Parece
mentira que quepa tanta poesía en el ambiente de las falsificaciones; esto es
lo que rondaba por mi mente mientras leía esta novela bastante atípica. Puede
ser que la pintura, el arte en general, embellezca todo aquello que lo rodea.
Pienso en algunas imitaciones; lo más probable es que la genialidad no sea
exclusiva de quien hemos conocido siempre como extraordinario. Es posible que
algunos que residen en la sombra puedan recrear una obra mejor que la existente
¿Por qué no es ético llevarlo a cabo? ¿O sí lo es? ¿Y si juzgamos a un artista
por su originalidad y a otro por su perfección? Son preguntas de respuesta,
como poco, polémica, porque van destinadas a que reaccionemos desde la
deontología.

> _Líneas registradas_
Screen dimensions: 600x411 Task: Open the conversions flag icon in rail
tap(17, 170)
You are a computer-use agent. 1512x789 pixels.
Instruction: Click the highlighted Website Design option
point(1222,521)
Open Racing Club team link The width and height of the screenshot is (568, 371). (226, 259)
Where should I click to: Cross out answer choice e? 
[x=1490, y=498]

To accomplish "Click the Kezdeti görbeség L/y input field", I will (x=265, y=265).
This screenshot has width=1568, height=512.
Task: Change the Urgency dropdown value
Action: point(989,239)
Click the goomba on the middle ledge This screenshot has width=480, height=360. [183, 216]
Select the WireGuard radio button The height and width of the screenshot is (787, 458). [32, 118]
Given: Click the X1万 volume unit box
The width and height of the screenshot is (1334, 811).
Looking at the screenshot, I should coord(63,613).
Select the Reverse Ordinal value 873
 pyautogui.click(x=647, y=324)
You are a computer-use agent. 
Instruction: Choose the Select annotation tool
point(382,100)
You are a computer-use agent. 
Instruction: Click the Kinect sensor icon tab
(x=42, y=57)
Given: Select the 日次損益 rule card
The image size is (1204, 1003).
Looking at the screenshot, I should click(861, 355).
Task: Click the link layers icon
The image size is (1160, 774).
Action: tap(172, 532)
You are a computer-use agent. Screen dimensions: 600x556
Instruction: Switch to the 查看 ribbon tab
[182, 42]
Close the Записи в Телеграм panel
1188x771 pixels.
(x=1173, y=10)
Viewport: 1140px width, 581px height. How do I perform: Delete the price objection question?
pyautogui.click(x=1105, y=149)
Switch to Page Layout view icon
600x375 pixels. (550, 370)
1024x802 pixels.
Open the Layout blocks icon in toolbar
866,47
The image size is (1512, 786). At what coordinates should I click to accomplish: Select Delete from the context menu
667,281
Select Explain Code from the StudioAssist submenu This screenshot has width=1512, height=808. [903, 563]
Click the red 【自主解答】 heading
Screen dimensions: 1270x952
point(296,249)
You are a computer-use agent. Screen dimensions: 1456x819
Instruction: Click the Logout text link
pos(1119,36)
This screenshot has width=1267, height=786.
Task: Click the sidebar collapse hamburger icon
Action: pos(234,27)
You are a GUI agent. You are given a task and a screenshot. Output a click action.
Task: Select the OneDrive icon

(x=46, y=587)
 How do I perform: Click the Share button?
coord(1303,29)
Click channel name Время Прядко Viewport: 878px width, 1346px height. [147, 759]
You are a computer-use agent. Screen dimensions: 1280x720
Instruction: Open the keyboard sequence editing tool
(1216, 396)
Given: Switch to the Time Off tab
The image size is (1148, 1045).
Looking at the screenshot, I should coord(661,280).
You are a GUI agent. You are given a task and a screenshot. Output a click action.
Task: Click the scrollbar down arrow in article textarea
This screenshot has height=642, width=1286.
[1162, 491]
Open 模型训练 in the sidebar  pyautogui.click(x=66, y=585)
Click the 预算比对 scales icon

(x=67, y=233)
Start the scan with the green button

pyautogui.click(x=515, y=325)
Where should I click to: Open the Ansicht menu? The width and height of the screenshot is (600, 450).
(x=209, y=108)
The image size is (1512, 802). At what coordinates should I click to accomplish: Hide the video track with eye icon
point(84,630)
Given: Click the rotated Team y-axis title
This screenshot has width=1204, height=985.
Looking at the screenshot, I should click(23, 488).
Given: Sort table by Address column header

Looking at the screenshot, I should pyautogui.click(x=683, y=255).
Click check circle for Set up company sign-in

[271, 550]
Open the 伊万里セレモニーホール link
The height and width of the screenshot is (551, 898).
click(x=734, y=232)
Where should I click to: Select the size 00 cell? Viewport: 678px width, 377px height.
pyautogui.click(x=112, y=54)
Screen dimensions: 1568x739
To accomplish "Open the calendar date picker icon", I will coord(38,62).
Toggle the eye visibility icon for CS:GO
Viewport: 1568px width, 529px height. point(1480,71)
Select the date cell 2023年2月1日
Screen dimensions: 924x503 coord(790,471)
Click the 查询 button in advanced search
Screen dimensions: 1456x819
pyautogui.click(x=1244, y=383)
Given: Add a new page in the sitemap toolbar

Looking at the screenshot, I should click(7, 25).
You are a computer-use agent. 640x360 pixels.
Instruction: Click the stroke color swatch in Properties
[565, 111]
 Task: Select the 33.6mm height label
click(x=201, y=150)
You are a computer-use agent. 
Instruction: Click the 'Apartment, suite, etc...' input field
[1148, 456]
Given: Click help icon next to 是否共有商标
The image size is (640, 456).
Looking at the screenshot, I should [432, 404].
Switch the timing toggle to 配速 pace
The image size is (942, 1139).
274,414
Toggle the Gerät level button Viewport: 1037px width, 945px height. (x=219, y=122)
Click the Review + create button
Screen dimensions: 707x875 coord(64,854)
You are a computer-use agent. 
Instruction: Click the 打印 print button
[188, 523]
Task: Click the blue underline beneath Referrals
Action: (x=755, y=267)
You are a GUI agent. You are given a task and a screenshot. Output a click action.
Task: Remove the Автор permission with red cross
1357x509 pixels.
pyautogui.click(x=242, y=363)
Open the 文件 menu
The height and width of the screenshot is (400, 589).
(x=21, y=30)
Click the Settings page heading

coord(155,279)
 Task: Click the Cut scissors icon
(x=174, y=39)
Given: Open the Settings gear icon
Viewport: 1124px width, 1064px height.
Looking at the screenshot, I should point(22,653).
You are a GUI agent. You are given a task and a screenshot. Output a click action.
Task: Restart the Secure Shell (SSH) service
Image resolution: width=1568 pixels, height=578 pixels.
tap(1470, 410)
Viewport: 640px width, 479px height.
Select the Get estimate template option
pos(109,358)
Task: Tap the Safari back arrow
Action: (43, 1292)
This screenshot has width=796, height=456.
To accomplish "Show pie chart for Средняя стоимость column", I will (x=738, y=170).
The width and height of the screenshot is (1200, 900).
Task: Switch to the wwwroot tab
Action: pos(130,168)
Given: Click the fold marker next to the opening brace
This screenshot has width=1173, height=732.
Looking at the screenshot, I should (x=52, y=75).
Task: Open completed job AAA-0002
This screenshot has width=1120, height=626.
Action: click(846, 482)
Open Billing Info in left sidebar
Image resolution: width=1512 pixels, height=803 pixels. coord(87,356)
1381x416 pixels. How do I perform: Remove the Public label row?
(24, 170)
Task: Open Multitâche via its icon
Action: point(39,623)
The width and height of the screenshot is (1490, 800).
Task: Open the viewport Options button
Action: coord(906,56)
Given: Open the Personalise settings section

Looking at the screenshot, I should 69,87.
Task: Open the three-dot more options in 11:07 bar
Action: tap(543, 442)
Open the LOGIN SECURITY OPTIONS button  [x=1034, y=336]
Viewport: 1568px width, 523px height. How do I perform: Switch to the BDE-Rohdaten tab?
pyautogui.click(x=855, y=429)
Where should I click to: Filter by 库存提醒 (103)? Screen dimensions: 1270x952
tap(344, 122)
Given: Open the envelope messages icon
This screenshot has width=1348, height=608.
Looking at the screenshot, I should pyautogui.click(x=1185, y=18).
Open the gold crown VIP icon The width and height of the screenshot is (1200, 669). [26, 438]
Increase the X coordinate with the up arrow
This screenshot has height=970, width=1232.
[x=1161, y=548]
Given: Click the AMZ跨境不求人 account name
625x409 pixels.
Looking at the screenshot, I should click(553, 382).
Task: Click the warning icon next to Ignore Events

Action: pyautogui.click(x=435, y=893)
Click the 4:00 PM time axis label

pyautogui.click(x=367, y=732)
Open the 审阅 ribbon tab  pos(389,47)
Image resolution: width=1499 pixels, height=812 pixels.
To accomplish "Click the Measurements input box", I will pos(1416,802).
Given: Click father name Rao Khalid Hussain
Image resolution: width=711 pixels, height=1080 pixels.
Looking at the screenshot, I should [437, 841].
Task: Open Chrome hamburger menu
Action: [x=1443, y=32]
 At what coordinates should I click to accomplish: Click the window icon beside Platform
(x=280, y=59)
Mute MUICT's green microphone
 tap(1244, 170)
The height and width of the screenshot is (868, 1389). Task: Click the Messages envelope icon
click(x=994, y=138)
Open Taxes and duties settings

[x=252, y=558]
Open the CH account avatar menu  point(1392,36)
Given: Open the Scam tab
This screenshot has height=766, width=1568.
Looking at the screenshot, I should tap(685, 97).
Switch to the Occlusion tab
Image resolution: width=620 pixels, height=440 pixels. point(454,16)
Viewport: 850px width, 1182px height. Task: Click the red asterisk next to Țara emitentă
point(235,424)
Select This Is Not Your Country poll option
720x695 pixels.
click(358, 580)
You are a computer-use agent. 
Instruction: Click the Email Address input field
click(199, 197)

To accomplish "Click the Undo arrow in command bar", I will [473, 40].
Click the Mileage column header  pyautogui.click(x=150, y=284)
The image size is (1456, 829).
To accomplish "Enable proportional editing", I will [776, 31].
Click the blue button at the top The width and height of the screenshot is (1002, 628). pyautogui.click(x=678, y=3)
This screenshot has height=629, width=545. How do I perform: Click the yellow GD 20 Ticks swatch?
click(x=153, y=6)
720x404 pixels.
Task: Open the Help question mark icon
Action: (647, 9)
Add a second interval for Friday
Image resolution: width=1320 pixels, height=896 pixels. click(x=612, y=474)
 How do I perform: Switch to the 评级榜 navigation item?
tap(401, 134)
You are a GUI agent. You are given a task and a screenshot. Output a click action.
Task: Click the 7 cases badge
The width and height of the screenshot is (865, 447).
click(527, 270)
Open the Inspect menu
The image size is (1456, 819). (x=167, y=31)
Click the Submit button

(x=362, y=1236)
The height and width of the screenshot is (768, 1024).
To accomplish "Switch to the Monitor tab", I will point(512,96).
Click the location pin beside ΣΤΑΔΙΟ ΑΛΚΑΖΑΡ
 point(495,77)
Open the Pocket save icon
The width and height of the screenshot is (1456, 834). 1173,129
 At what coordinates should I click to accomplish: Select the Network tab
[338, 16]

> _Trabajo requerido_
1. Reescriba de forma más breve el párrafo del texto de referencia que comienza con «Parece mentira que quepa tanta poesía», conservando sus ideas principales.
2. Proporcione la continuación del texto de referencia sobre las falsificaciones a partir de su última oración.
Las líneas no son necesarias para realizar nada de lo solicitado.

> _Respuestas_
1. Sorprende que haya tanta poesía en el mundo de las falsificaciones, idea que acompañó a quien escribe durante la lectura de esta novela atípica. Quizá el arte embellece lo que lo rodea, y la genialidad no es exclusiva de los artistas reconocidos: algunos que permanecen en la sombra podrían recrear una obra mejor que la existente. Esto lleva a preguntarse si hacerlo es ético y si cabe juzgar a un artista por su originalidad y a otro por su perfección. Son preguntas polémicas que exigen reaccionar desde la deontología.

2.
Lo
que no admite ninguna duda es la correspondencia entre la autora, María Gainza y el argumento de La
luz negra; así, al igual que esta escritora porteña recibió por la
novela el premio Sor Juana Inés de la Cruz, que distingue nombres femeninos de
la literatura en español, la trama resalta a varias mujeres importantes por su
talento:
La
narradora, que muestra en su humildad una clarividencia absoluta y una
perseverancia incondicional «La negra
construía distancias tan sólidas que después eran imposibles de acortar. Pero
incluso esa gente algún rastro deja».
Enriqueta,
tasadora de falsificaciones, a quien la narradora sucede en su labor, pues de
ella aprendió a hablar y a entender la pintura y al artista, y con ella se
sintió valorada «mis dos mitades estaban
satisfechas —el lado que buscaba protección, el lado que buscaba aventura—».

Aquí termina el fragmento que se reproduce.